> _Exercise instructions_
A) Answer these questions about the task development passage, one per line:
(i) Which module do you enter after selecting a project?
(ii) What three parts make up an event listener?
(iii) For which three engines does the function library contain commonly used functions and algorithms?
B) Lay out the rows as a numbered list. Begin at the line that contains "Task: Click info" and stop after the last row, leaving out blank lines and the pictures.

> _Reading passage_
Entering the Task Development Page
2. Click Project List in the left menu to find the target project that requires task development functionality.
3. After selecting a project, click to enter the Offline Development module.
4. Click Orchestration Space in the left menu.
Task Development Overview
Task development in WeData involves orchestrating computation tasks into data workflows for streamlined data processing. It supports flexible development processes through scheduling strategies, event listeners, task parameters, self-dependencies, and function libraries. This allows users to meet requirements for data processing, transformation, and enrichment while providing a visual configuration interface to easily build and manage complex data workflows.
Process-Oriented Data Processing
Define the rules for data flow and transformation between different tasks, enabling operations such as processing, cleansing, and transforming data.
Data Workflow Orchestration
Computation tasks act as data processing nodes and are organized into workflows, forming a complete end-to-end data processing pipeline.
Scheduling Policies
Scheduling strategies determine when tasks are executed. Workflows can be triggered automatically based on periodic schedules and additional conditions, ensuring that tasks are processed in the intended order and timing to meet diverse business needs.
Event Listeners
Event listeners are used when a computation task depends on an event to be triggered. They consist of a trigger program, a trigger event, and the listening task. First, an event is defined under the project based on business requirements. Then, a trigger program sends the event, and once the task detects the event, it runs accordingly.
Task Parameters and Parameter Passing
Variable parameters can be used in workflow design and task configuration, with support for passing parameters between tasks. Each computation task can have different input parameters, and output parameters can be passed to subsequent tasks, enabling data sharing and interaction across tasks.
Self-Dependency
During operations, tasks can be configured with self-dependencies, meaning a task’s execution can depend on the state of its previous scheduled run.
Function Library
A function library is provided, containing commonly used functions and algorithms for Hive SQL, Spark SQL, and DLC, such as mathematical functions, data transformation functions, and aggregation functions. It also supports user-defined functions (UDFs), helping users perform flexible and powerful data processing and computation.
Collaborative Data Development
In WeData, development scripts can be created, written, and debugged collaboratively with workflows. Ad hoc scripts configured in the development space can directly participate in workflow orchestration as task nodes, enabling code reuse and optimization of the overall process.
Workflow Introduction
The orchestration space provides workflow orchestration and configuration capabilities, allowing users to organize and develop different types of task code and submit them to the scheduling system for periodic execution. A project can contain multiple workflows, and WeData supports grouping workflows into the same folder for efficient management. A workflow is a collection of various task objects, including: Data integration tasks, Computation tasks (Hive SQL, JDBC SQL, MapReduce, PySpark, Python, Shell, Spark, Spark SQL, DLC SQL, DLC Spark, Impala, TCHouse-P, Trino), General tasks.

> _Recorded information_
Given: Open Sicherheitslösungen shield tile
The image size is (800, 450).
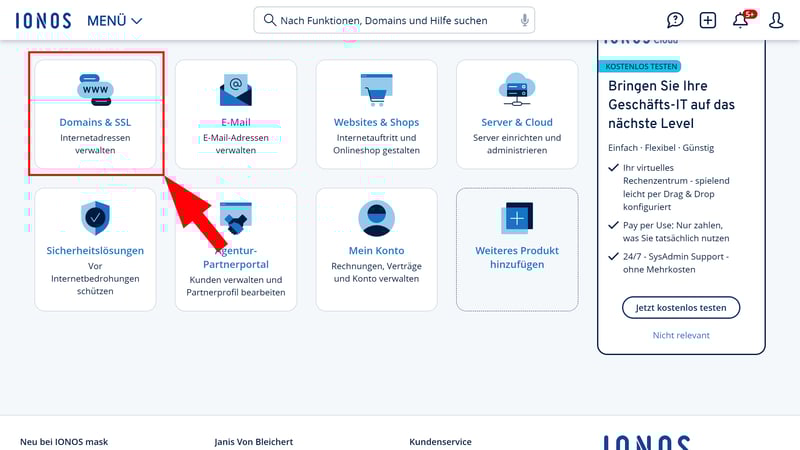Looking at the screenshot, I should pyautogui.click(x=95, y=249).
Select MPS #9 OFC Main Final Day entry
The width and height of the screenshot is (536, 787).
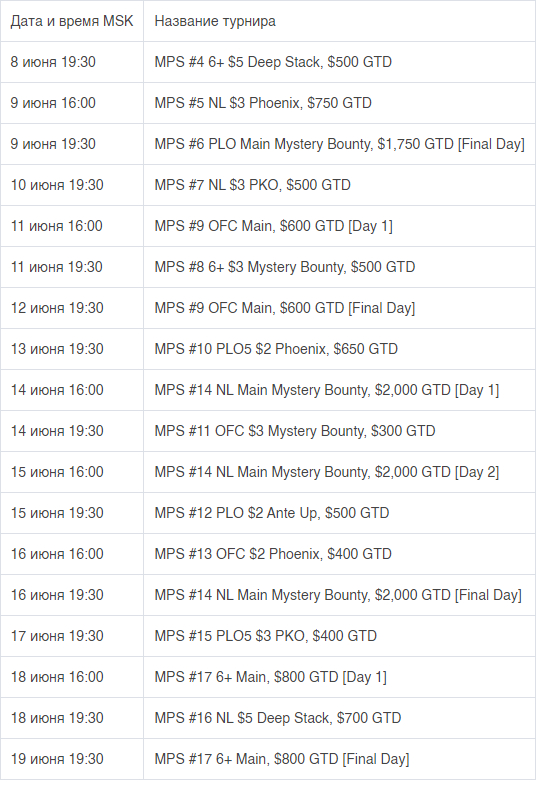285,308
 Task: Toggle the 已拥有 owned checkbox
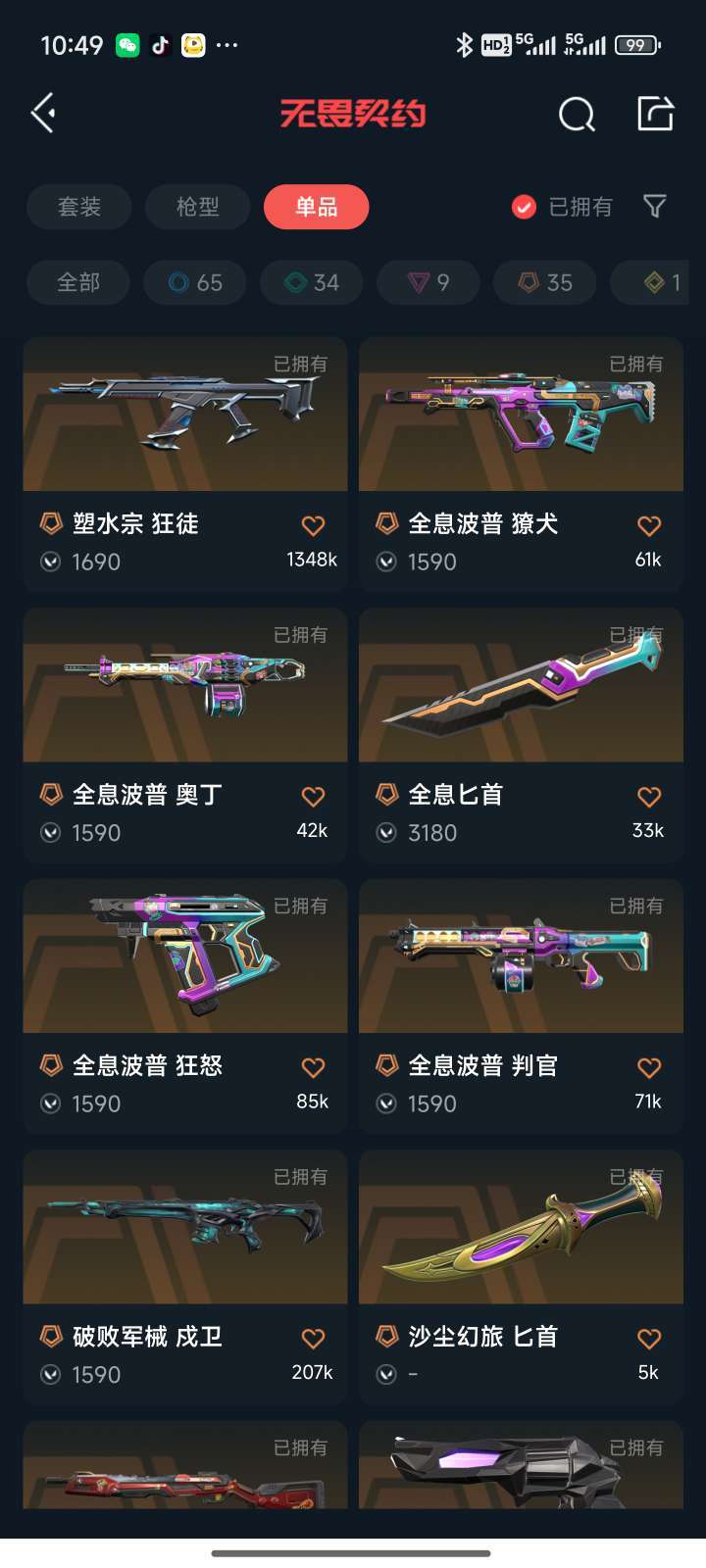(524, 207)
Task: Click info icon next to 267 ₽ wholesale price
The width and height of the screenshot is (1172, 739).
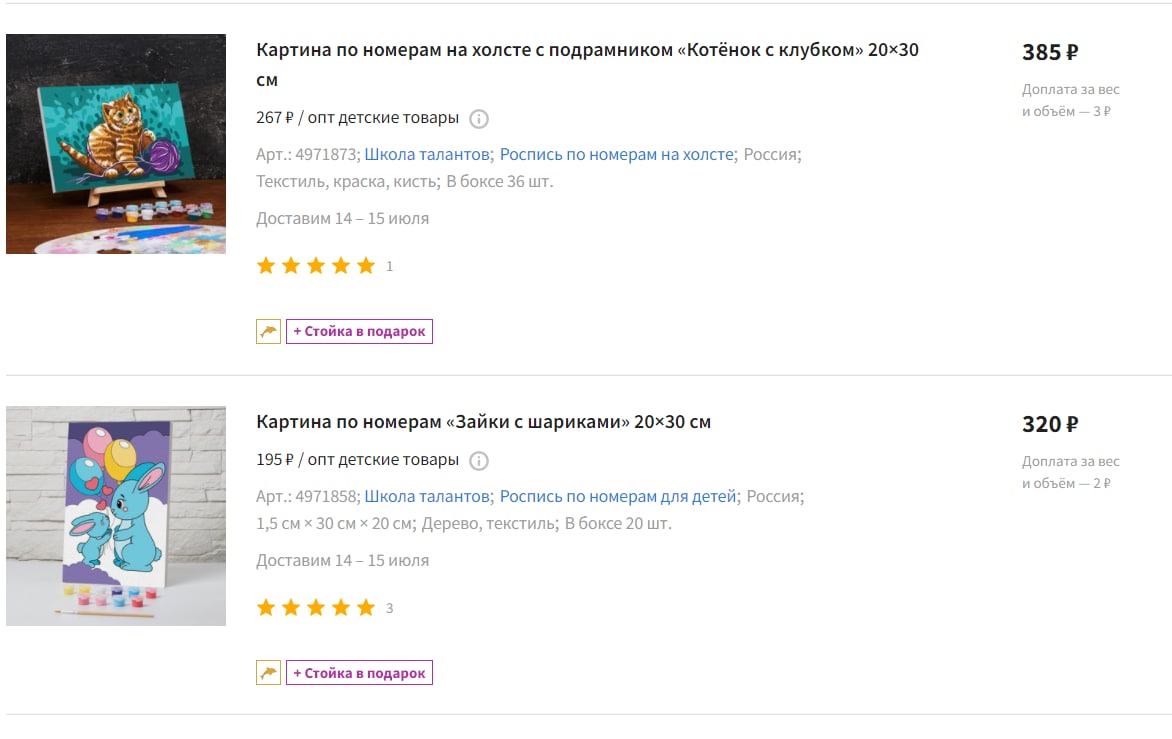Action: pos(478,119)
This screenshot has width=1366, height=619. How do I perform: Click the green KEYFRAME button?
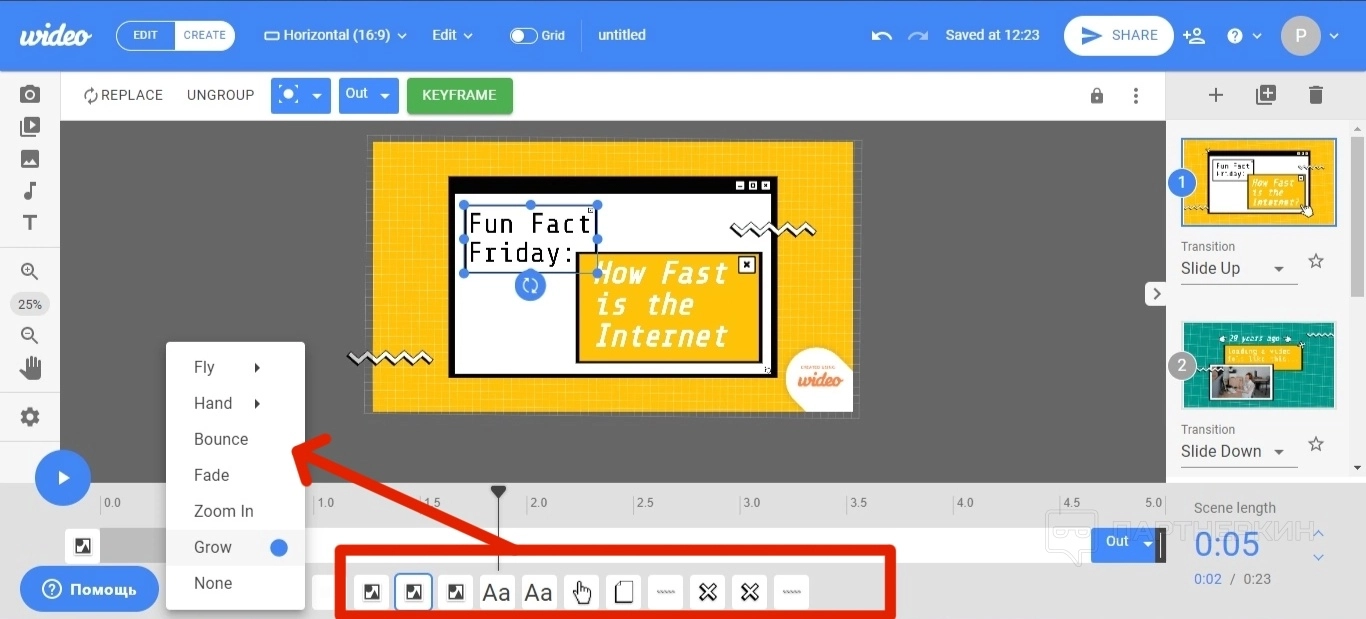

> _In response_
A)
(i) The Offline Development module.
(ii) A trigger program, a trigger event, and the listening task.
(iii) Hive SQL, Spark SQL, and DLC.

B)
1. Task: Click info icon next to 267 ₽ wholesale price
2. The width and height of the screenshot is (1172, 739).
3. Action: pos(478,119)
4. This screenshot has width=1366, height=619. How do I perform: Click the green KEYFRAME button?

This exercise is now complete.